*** Excerpted text ***
It isn’t cognitive dissonance, the state does lots of things we’re not supposed to do. Like we’re not supposed to kill people, but they have whole departments built around the task.

Should the state do surveillance? Maybe some? Probably less? But the hypocrisy isn’t the problem, the overreach is.

cvnahfn 9 hours ago

The FTC is under the president's authority. This is election pandering, same as Zuckerberg's backpedaling on government censorship.

This is for getting votes from the undecided.

Everything will be back to normal (surveillance, data collection and censorship) after the election.

  • layer8 5 hours ago

    The FTC is bipartisan, no more than three of the five commissioners can belong to the same party. The present report was unanimously voted by all five.

  • singleshot_ 8 hours ago

    Begs the question of agency authority which is manifestly not resolved. You will find that the elections’ results will effect the eventual resolution of the question of the unitary executive quite dramatically.

  • munk-a 8 hours ago

    I don't know if you've been watching but the FTC has actually been extremely proactive during this cycle. Lina Khan is an excellent steward and has pushed for a lot of policy improvements that have been sorely needed - including the ban (currently suspended by a few judges) on non-competes.

    It is disingenuous to accuse the FTC of election pandering when they've been doing stuff like this for the past four years consistently.

    • srndsnd 7 hours ago

      And has sued Amazon for their use of anti-competitive pricing.

      This is just what Kahn's FTC does.

layer8 6 hours ago

Since the federal government isn’t a single mind (nor a hive mind), a cognitive dissonance can only be meaningfully located on the observer’s side.

kiba 9 hours ago

There are different organizations with different opinions. The government isn't a monolithic entity.
*** End of Excerpted text ***
=== Exercise aim ===
Edit the FTC comment thread from "It isn’t cognitive" to "from the undecided.", putting "monitoring" wherever "surveillance" appears.
*** Provided material ***
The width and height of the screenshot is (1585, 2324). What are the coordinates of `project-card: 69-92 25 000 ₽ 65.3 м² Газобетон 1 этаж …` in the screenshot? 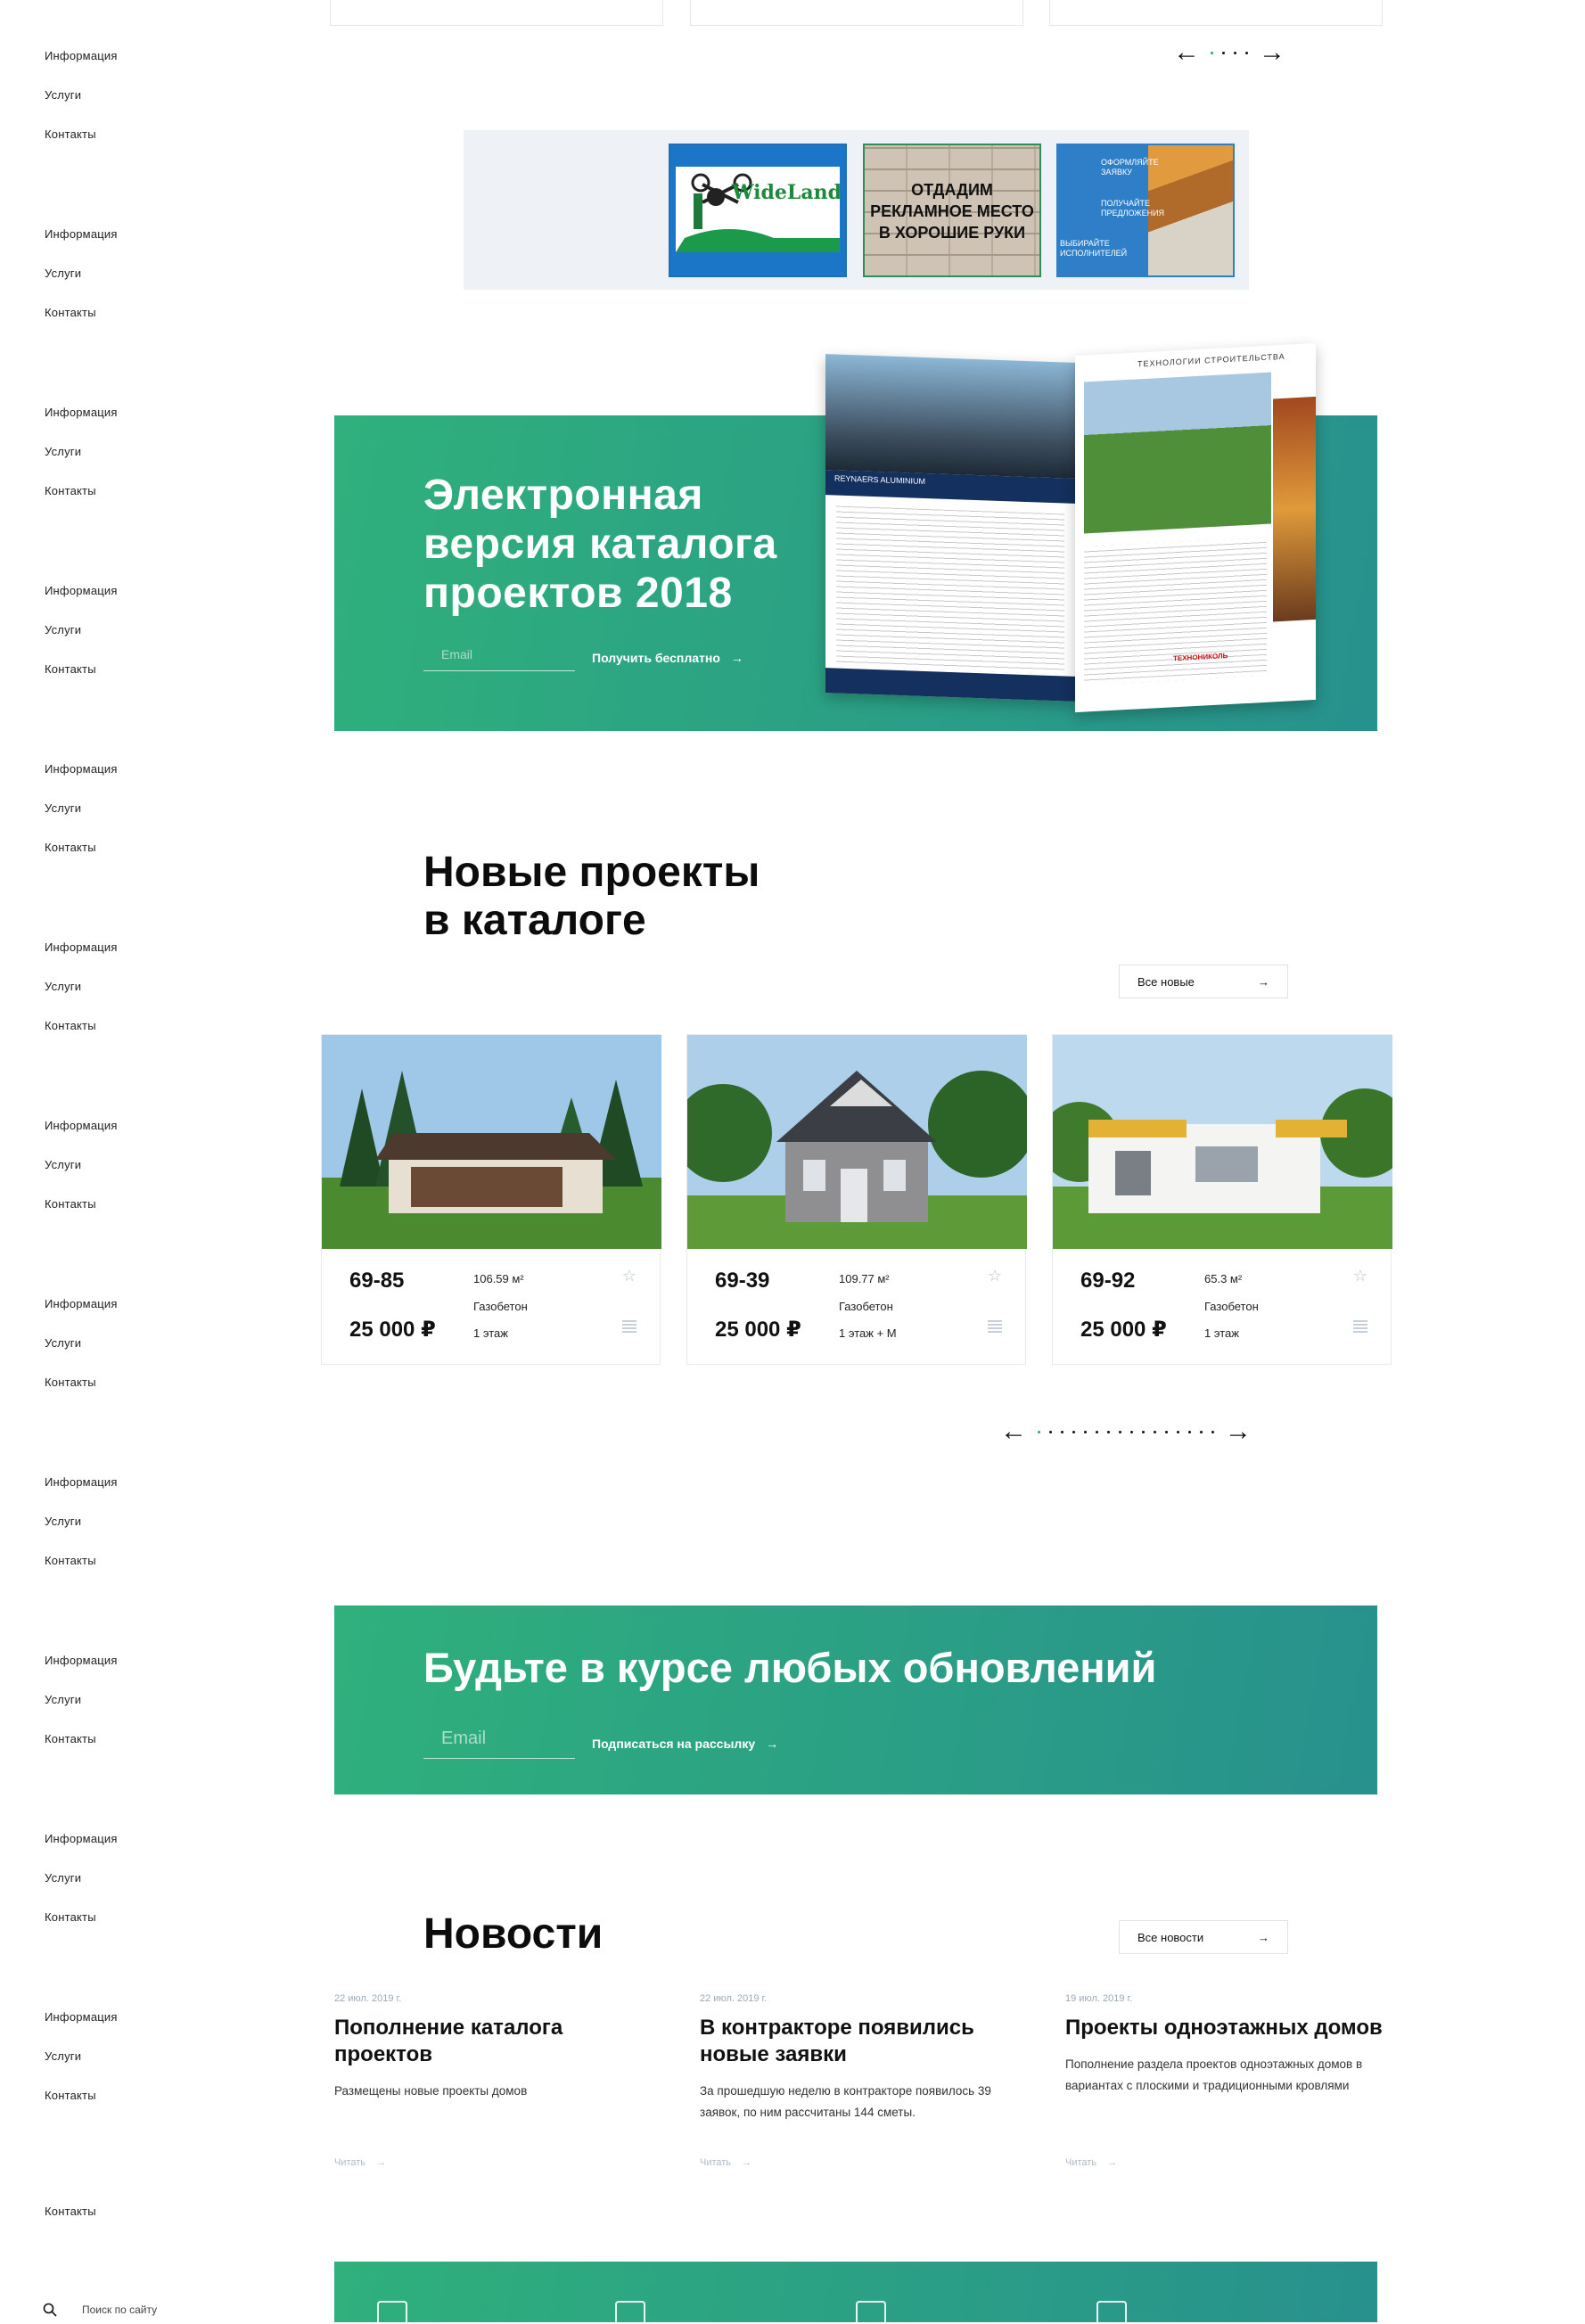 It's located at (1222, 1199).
*** End of Provided material ***
=== Written answer ===
It isn’t cognitive dissonance, the state does lots of things we’re not supposed to do. Like we’re not supposed to kill people, but they have whole departments built around the task.

Should the state do monitoring? Maybe some? Probably less? But the hypocrisy isn’t the problem, the overreach is.

cvnahfn 9 hours ago

The FTC is under the president's authority. This is election pandering, same as Zuckerberg's backpedaling on government censorship.

This is for getting votes from the undecided.